Task goal:
Please repeat the items word for word, from the line holding "You are a computer-use" through the end of the items, inclusive, leaving out the pictures.
=-=-=
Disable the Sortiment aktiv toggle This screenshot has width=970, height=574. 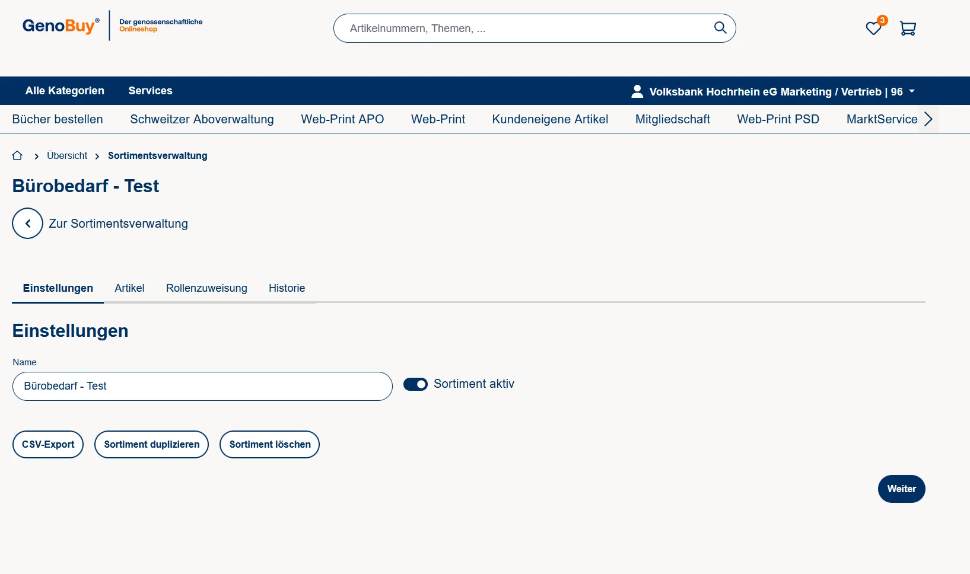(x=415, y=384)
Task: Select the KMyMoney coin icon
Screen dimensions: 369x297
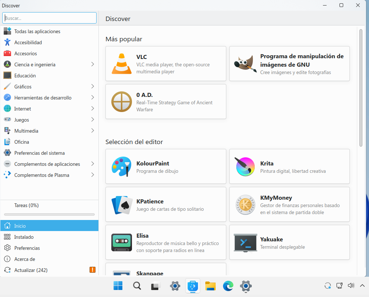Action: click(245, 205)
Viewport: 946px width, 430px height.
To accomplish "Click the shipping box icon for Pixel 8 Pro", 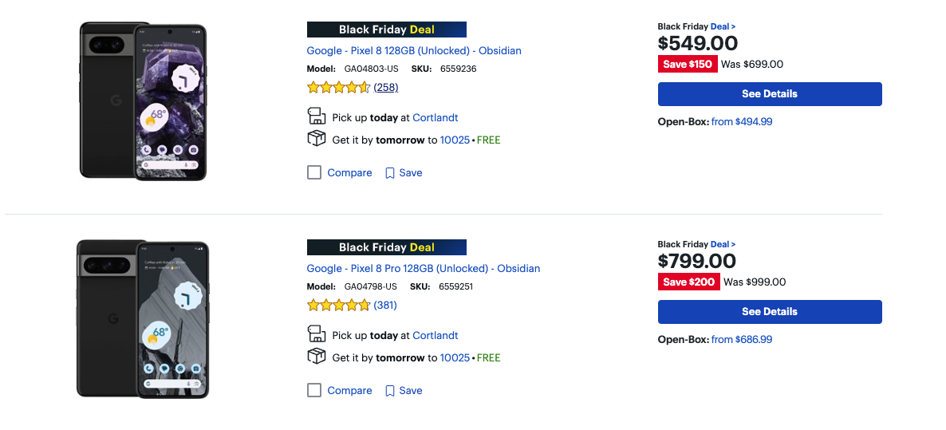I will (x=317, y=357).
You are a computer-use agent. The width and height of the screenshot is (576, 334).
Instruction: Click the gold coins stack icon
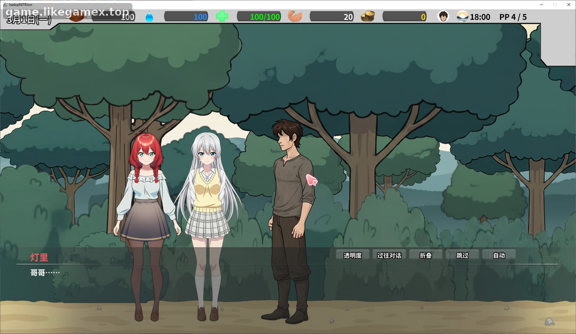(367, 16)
=-=-=
Reply to the exercise:
You are a computer-use agent. The width and height of the screenshot is (576, 334).
Instruction: Click the gold coins stack icon
(367, 16)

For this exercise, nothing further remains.